Training data uses a similar syntax:

beg_training
    input
        ...
    freq
        42
end_training

freq represent a frequency (of course relevant only if several training data are present).

Methods

beg_methods
    void something_in_the_class();
    int an_attribute; 
    // ...
end_methods

will add some code inside the declaration section (which may be in a class or not, depending on how the generated code is used).

Flags

beg_flags
    --never-ending
    --...
end_flags

allows to inline some command line flags (for instance for machine intended to work only under some context, ...).

Operator precedence

group	operators
0	[
1	-> <-
2	..
3	-
4	** ++ ?? * + ?
5	`
6	,
7	=

Important flags

• --never-ending indicates that a machine is not going to fail due to the end of the stream.
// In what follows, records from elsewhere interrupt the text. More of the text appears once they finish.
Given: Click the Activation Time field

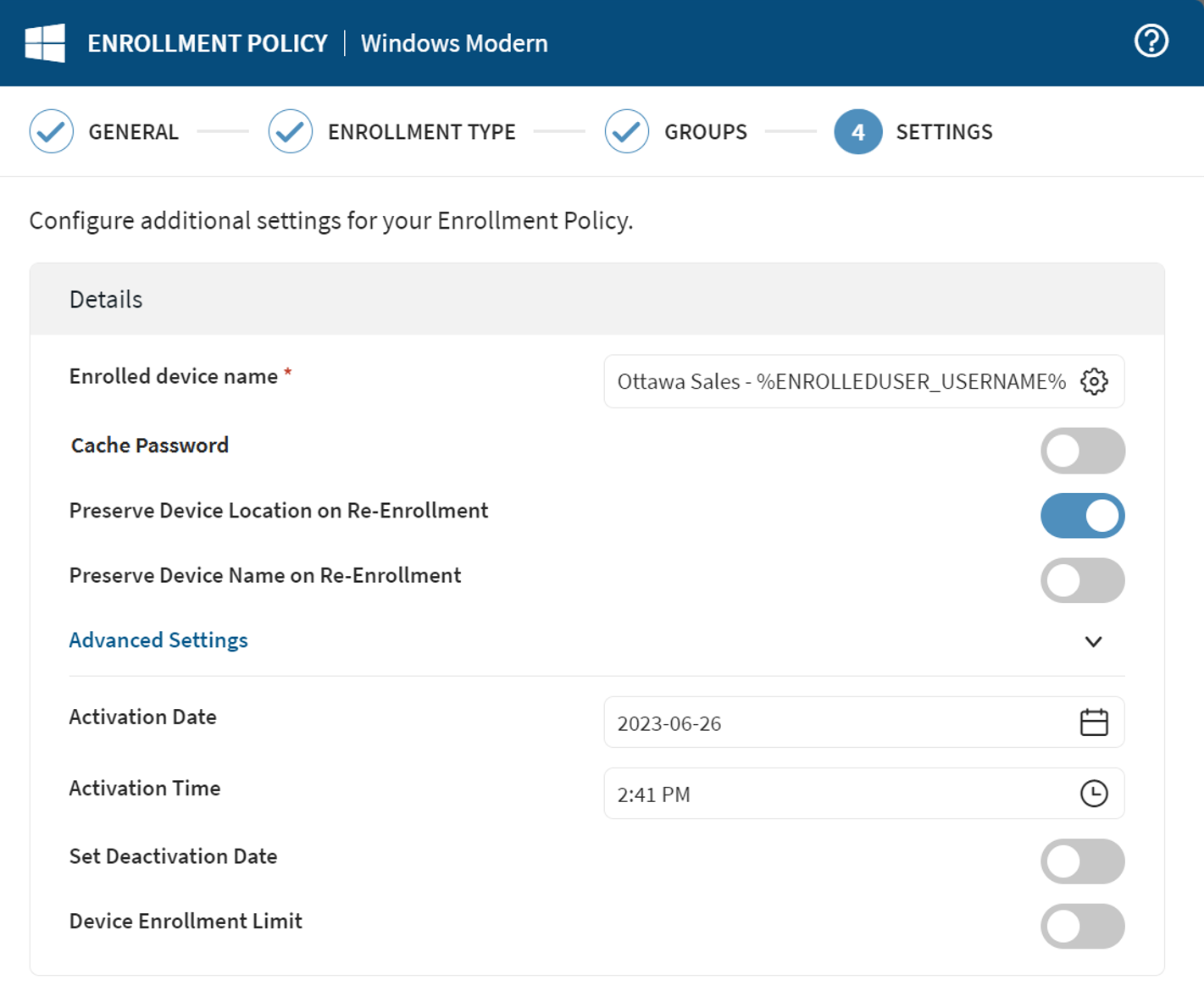Looking at the screenshot, I should click(x=847, y=794).
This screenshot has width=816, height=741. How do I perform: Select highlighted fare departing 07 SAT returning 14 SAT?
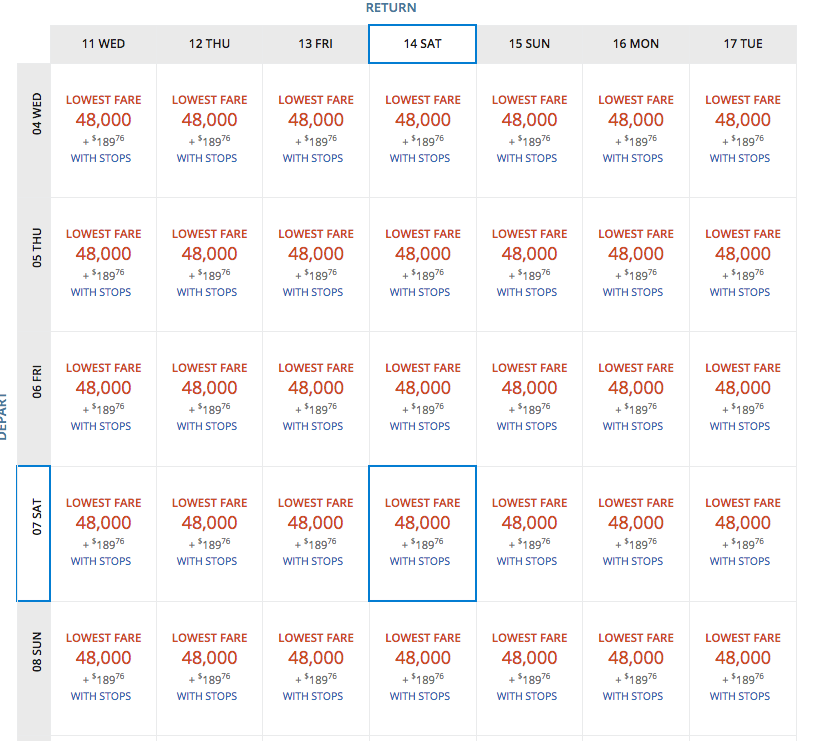click(422, 533)
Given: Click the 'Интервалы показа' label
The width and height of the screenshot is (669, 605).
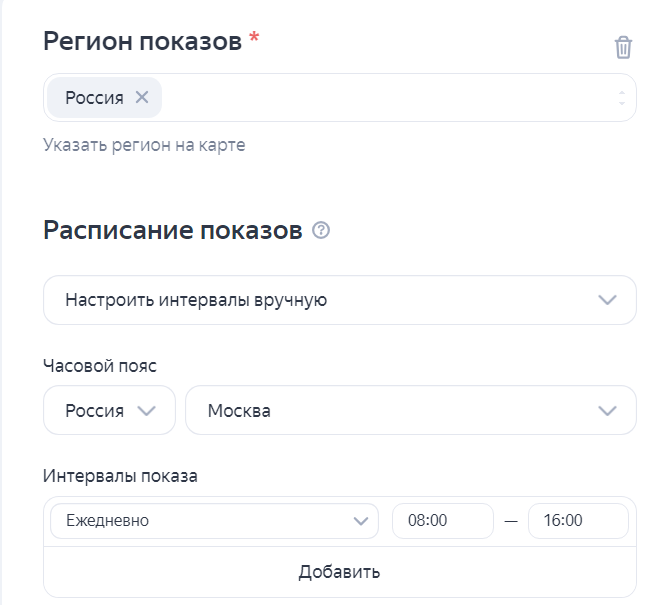Looking at the screenshot, I should tap(120, 476).
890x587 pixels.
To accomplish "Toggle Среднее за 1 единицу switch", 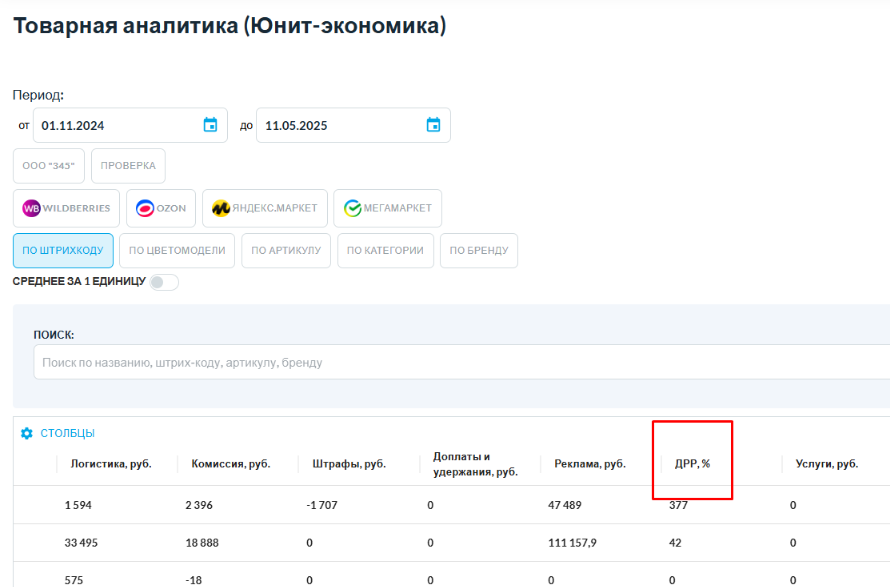I will tap(163, 282).
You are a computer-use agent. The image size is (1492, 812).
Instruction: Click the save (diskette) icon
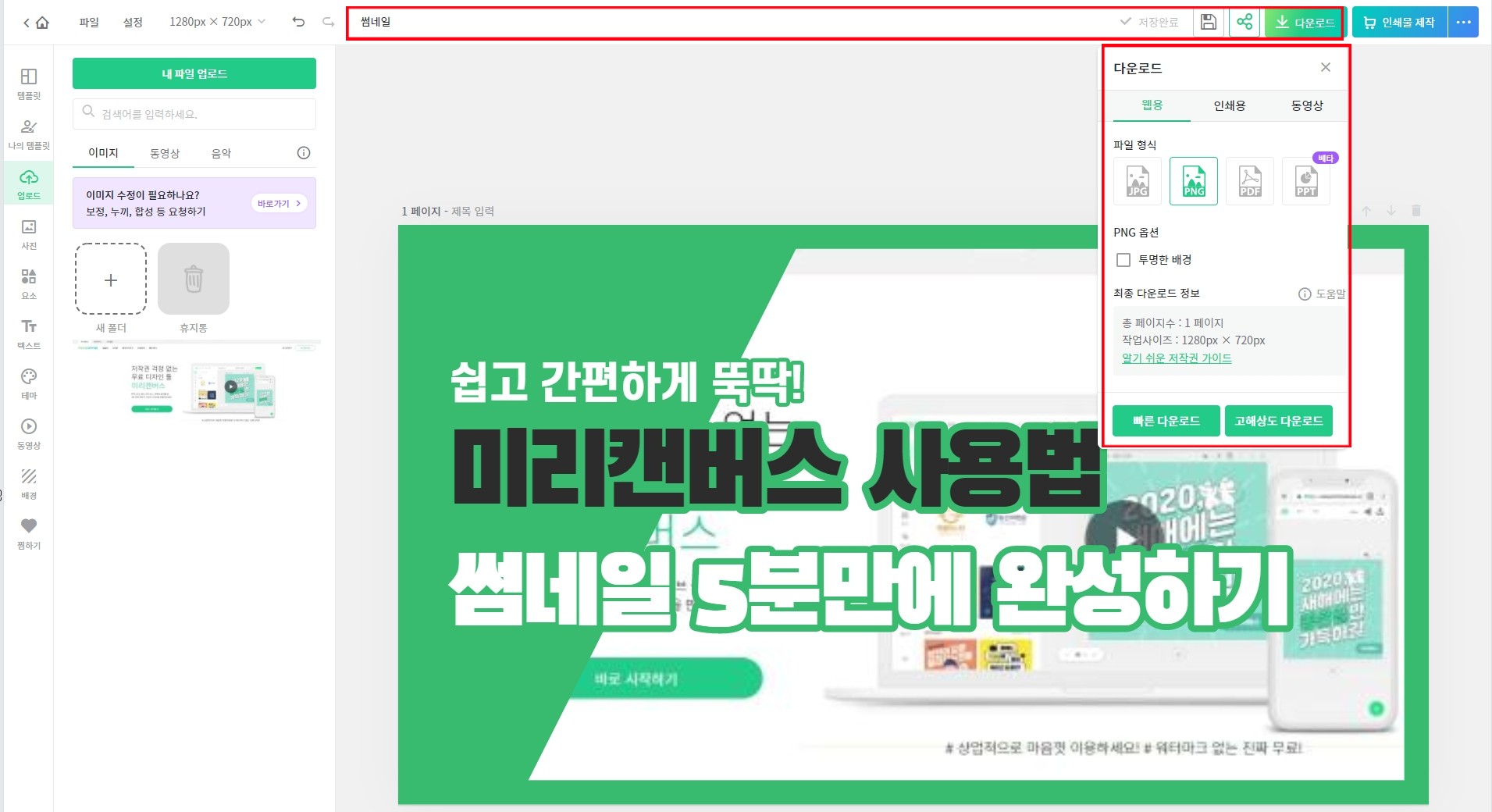point(1209,22)
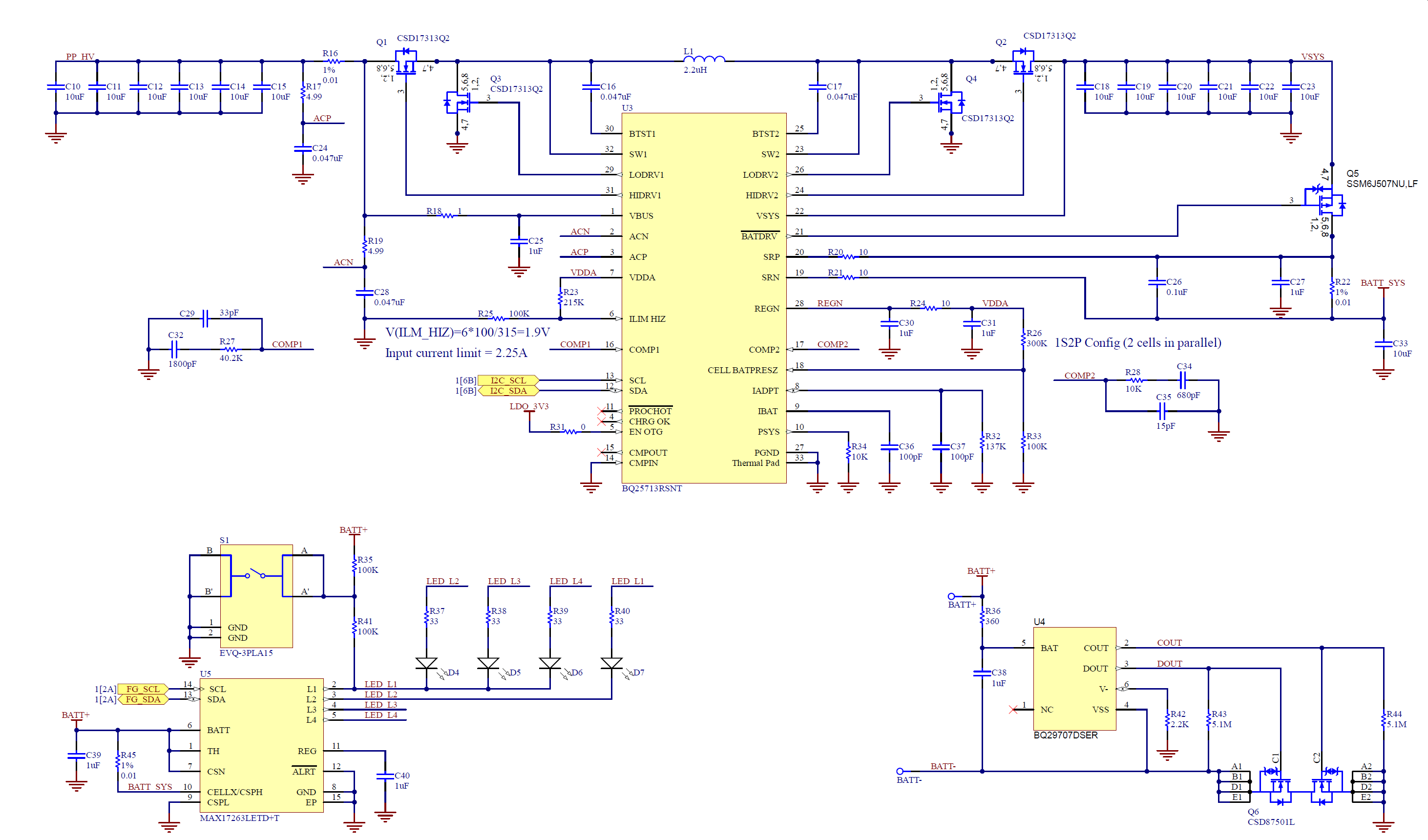Click the BQ29707DSER U4 chip body
1428x840 pixels.
pyautogui.click(x=1074, y=678)

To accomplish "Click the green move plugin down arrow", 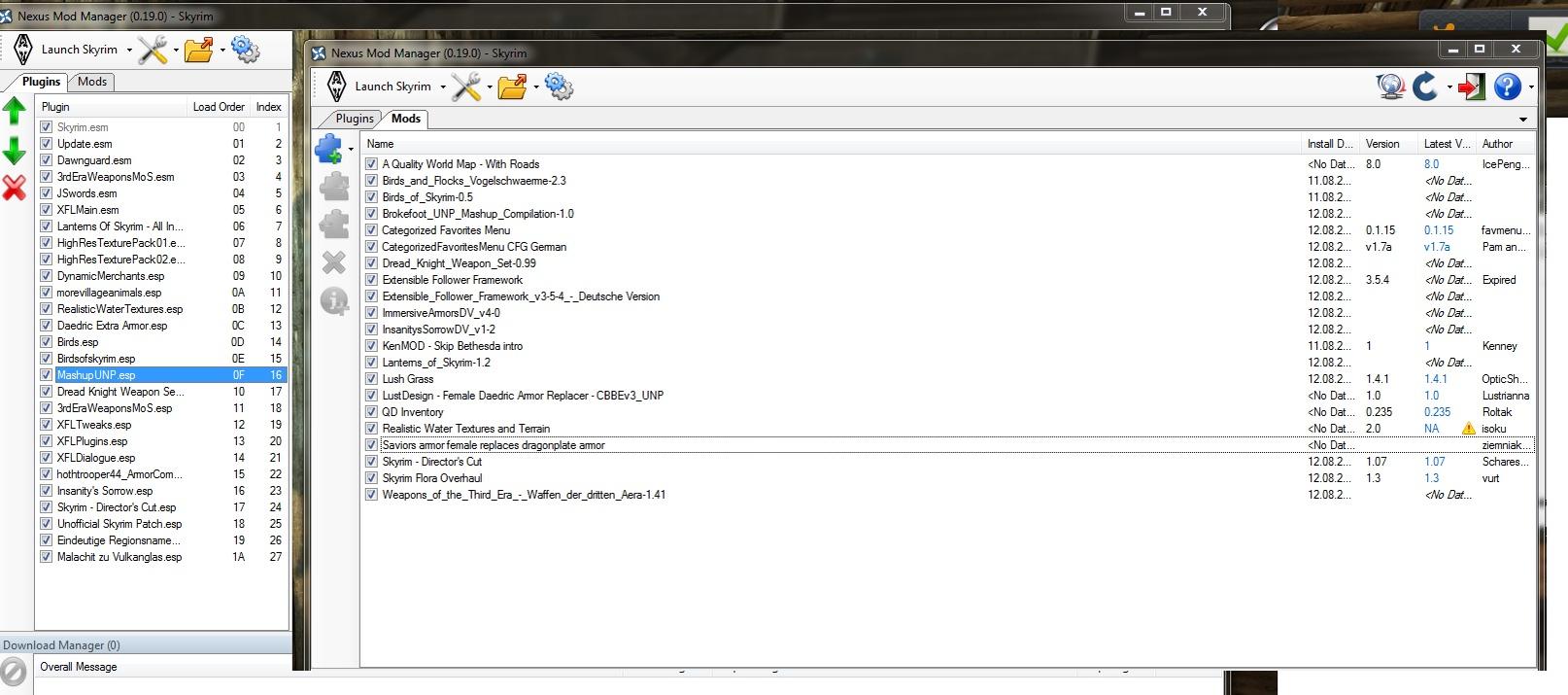I will click(14, 151).
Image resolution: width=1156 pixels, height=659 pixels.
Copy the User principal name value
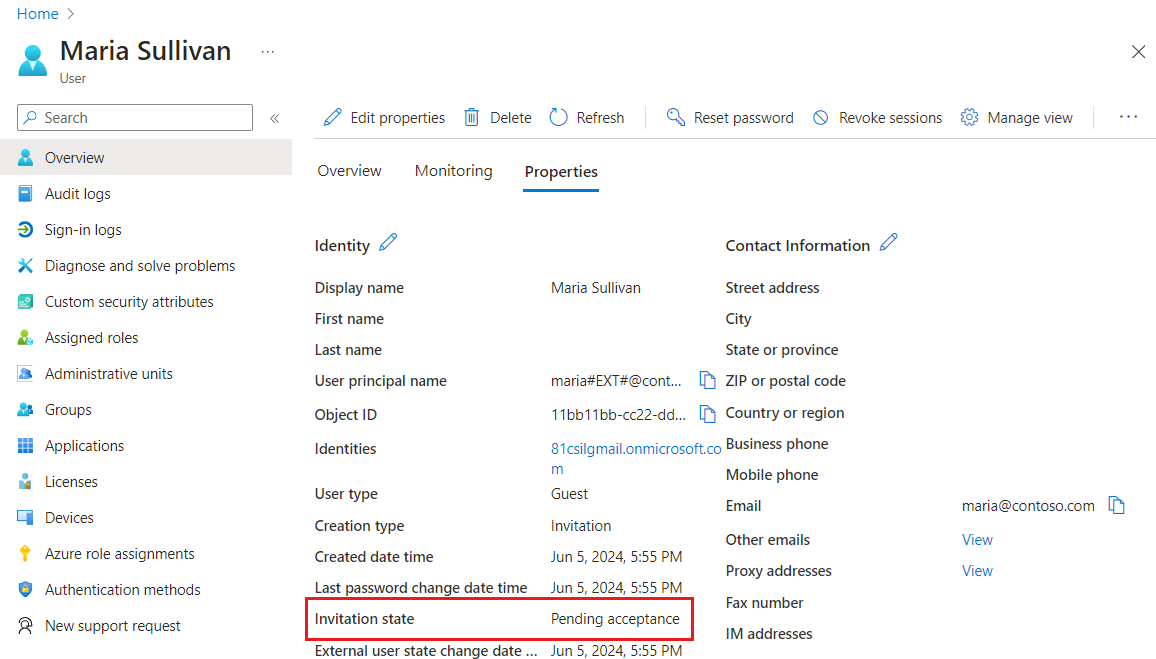pyautogui.click(x=706, y=380)
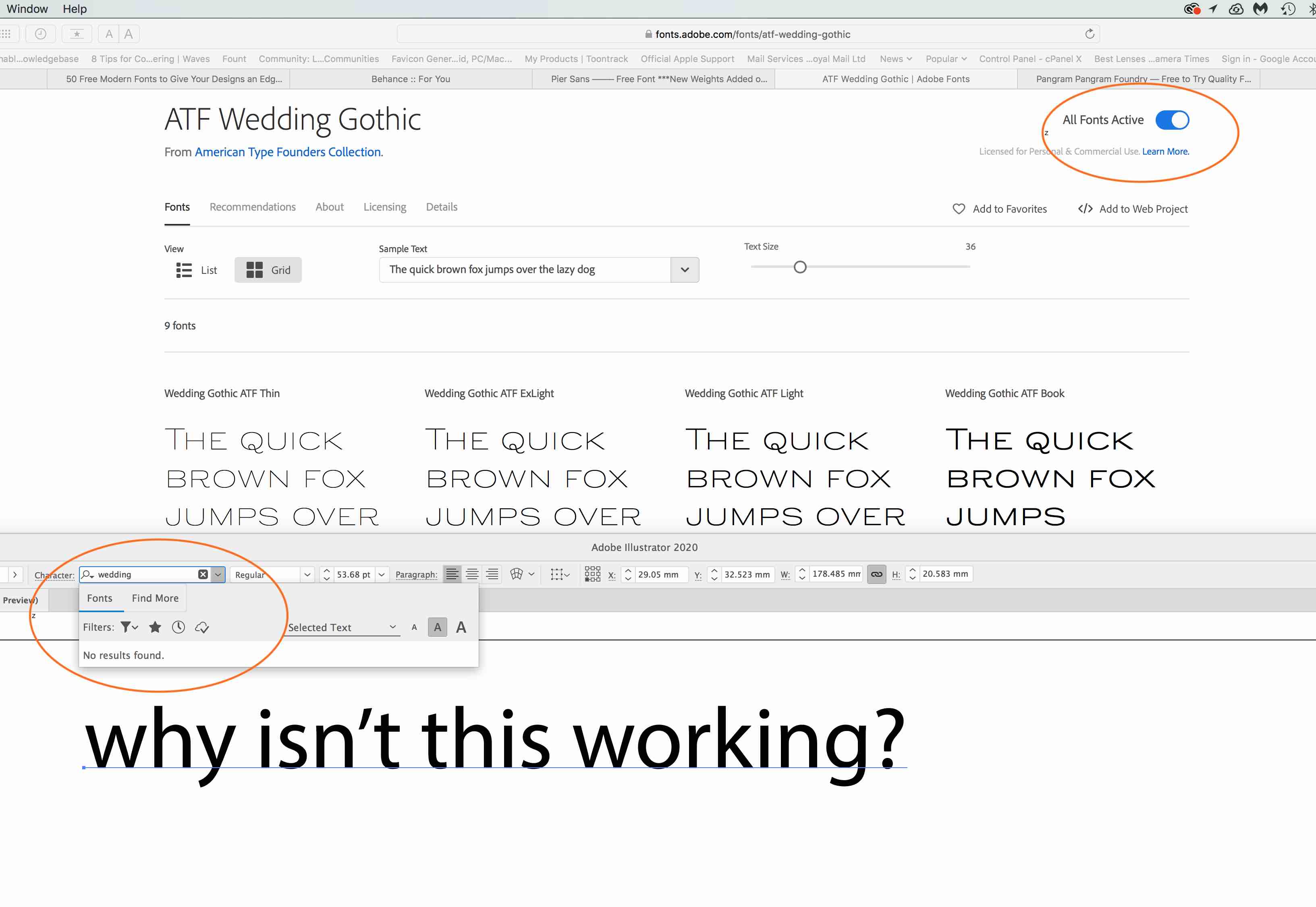Center align the paragraph text

pyautogui.click(x=472, y=575)
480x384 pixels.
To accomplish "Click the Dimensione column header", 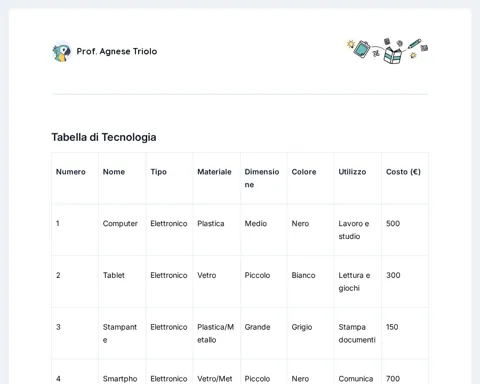I will point(262,178).
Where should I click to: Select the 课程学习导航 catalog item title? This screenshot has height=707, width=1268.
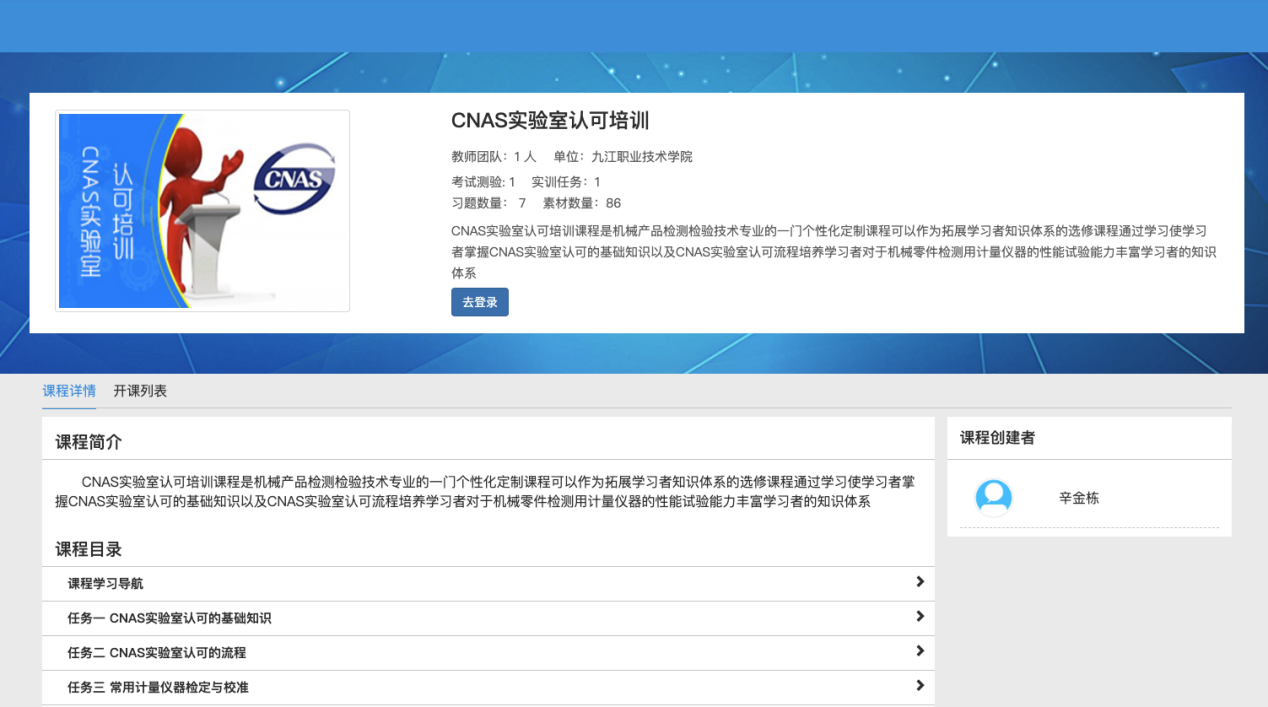click(105, 584)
For instance in { some_code; } any any, by default, one will have to read the two chars before executing { some_code; }. If --never-ending is specified, { some_code; } will be executed directly: one will consider that lack of data is not a failure reason.
• --style buffer_style: defines how the data are given (contiguous buffers or not, interruptible or not, ...). See Buffer styles.

Output file

Sections

Hpipe generates only one output file, with sections that can be activated using defines (#define HPIPE_DECLARATIONS, #define HPIPE_DEFINITIONS, ...). A lot of flexibility is allowed using macros, users are encouraged to read them in the generated code.

Buffer styles

By default (but there are other choices), hpipe generate a parse function with a signature like:

unsigned parse( HpipeData* hpipe_data, Hpipe::Buffer* buf, bool last_buf = false );

Hpipe::Buffer is basically a data chunk with a reference counter and a next field for strings made from several data chunks (Hpipe::CbString and Hpipe::CbStringPtr enable to handle those lists regular strings). A standard reading pattern using Hpipe::Buffer would be

Buffer *inp_buff = Buffer::New( Buffer::default_size );
HpipeData hpipe_data;
...
void input_data_event() {
    while ( true ) {
        // if not possible to reuse the old buffer, create a new one
        if ( inp_buff->cpt_use > 0 ) {
            --inp_buff->cpt_use;
            inp_buff = Buffer::New( Buffer::default_size );
        }

        // try to read some data
        inp_buff->used = recv( fd, inp_buff->data, inp_buff->size, ... );
        if ( int( inp_buff->used ) <= 0 ) ...;

        // parse
        parse( &hpipe_data, inp_buff );
    }
}

Of course, using this kind of buffer is not the taste of everyone. One can use the option -s or --style to choose the buffer style:

• -s HPIPE_BUFFER generates code as shown above.
• -s HPIPE_CB_STRING_PTR generates code that assumes that data comes once, in a chained list of buffer with a begin and an end offset (relative to the first buffer, the one given as argument).
• -s BEG_END will generate code for a unique (non interruptible) buffer defined using a const unsigned char * for the beginning and also for the end.
• -s C_STR will generate code for a unique (non interruptible) buffer defined using a const unsigned char * for the beginning, and ended by the value after the --stop-char cmd arg (0 by default).

For instance, -s BEG_END will generate a function with a signature like:

unsigned parse( HpipeData* hpipe_data, const unsigned char* data, const unsigned char* end_m1 ); // `end_m1` must point to the last char (e.g. for data.size == 0, end_m1 must be equal to data - 1).